Torben Pedersen (CBS) and Peter D. Ørberg Jensen (CBS)
The “vaccine club” is a term used for a group of countries that have the capacity to produce vaccines - they include China, Germany, India, Russia, the U.K., and the U.S. These countries also manufacture most of the ingredients needed for vaccines. Therefore, many parts of the world are bound to rely on the "vaccine club" countries to overcome COVID-19 or any other virus.
The TWIN SEEDS project gathered new data on the vulnerability and flexibility of supply chains that rely on a few offshore locations for cost-effective global production of vaccines.

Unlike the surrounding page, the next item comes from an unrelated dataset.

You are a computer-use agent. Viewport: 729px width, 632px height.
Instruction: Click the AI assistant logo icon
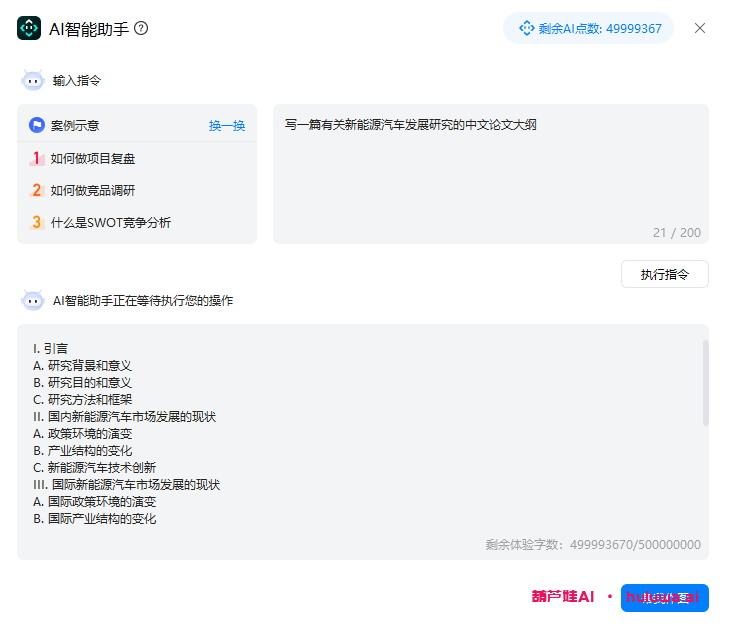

The COVID-19 was an eye-opener, and many things have changed, not least in Europe, which was not very well prepared for the pandemic and didn’t have the institutions and capacity to act fast and agile enough when COVID-19 spread around the whole world. Vaccine research has experienced fluctuations over time; in the late 1990s, promising findings suggested that cancer vaccines could be feasible, leading to a surge of investment from major pharmaceutical companies. However, after many vaccine trials failed, these companies withdrew their funding and left the field to academic institutions and smaller biotech firms. Currently, there is a renewed interest and investment from big pharma in vaccine research, especially in the mRNA vaccine technology that has potential applications for cancer treatment. As a result, vaccine researchers are highly sought-after and scarce in the market.
Between January 2017 and November 2021, export of vaccines from Europe was much higher than import to Europe as the share of import over export typically varied between 20-40%, which implies that Europe is producing more vaccines than used in Europe and thereby becoming a net exporter of vaccines (Figure 1). We saw a short spike in imports around January 2020 when the first COVID-19 vaccines were released, but then the share of imports decreased and normalized at the same level as before the pandemic. The reason for the increased imports around January 2020 was that the U.S. companies had a strong start as they were fast in ramping up production - mainly because of Operation Warp Speed). However, as the European companies started production (e.g. BioNTech in Germany, AstraZeneca in the UK and Belgium) and the U.S. companies established production facilities in Europe (e.g. Moderna in Spain and Netherlands, Johnson & Johnson in Italy and Spain) the share of imports went down.
Europe is in a much better position today than before the pandemic but also pointed out that much of the money today goes mostly to research on the mRNA vaccine. mRNA vaccines have shown good efficacy against COVID-19, but their performance against other potential pandemic viruses is unknown. Therefore, investment in a diverse range of vaccine technologies is needed without limiting the research to one technology only. One of the challenges in vaccine research is the uneven distribution of resources. Most of the funding from big pharma goes to the vaccine types that have the highest potential for cancer treatment, leaving other vaccine types with less support. This means that the research on other vaccine types is mainly done by universities and some state funding, resulting in a more fragmented and sporadic landscape.
The industry has made remarkable progress in building, filling and finishing vaccine production facilities across Europe. It now has much more capability and capacity to manufacture vaccines than it did before. This enhanced platform will enable Europe to increase its output much more quickly in the future. The existing manufacturing facilities include facilities set up by European and US pharma companies. They have been collaborating in fast scaling up, where, e.g. the European contract manufacturers Lonza and Catalent supply the Moderna vaccine, and Pfizer-BioNTech is teaming up with Sanofi, Novartis, and Merck to scale up production of their vaccine. What remains a problem are the vaccine ingredients. Although most of the more than 200 vaccine ingredients that are needed to make the vaccine are sourced in Europe, firms did experience substantial delays in deliveries of some of the ingredients during the pandemic. The most severe bottleneck, however, was with the components imported from China. These components are rare and hard to find elsewhere, and their delivery time increased from days to months during the crisis. Companies tried to find other sources, but none of them met our quality standards. During the pandemic vaccine producers complained about a series of input shortages such as lipids, bioreactor bags, filtration pumps, and other equipment and raw materials that were in short supply.
Although the orchestration of combined capabilities thus far has been admirable, the complexity of the vaccines constitutes a risk for the future resilience of the vaccine value chain. This complexity is the result of the combination of the specialized ingredients, the large number of suppliers involved, and the locational spread of the suppliers across many countries. The combination of these factors makes the vaccine value chain vulnerable to disruptions. This vulnerability also includes a geopolitical dimension, with several suppliers located in China, and could therefore entail increased future dependency on China, which is not desirable from a European policy perspective.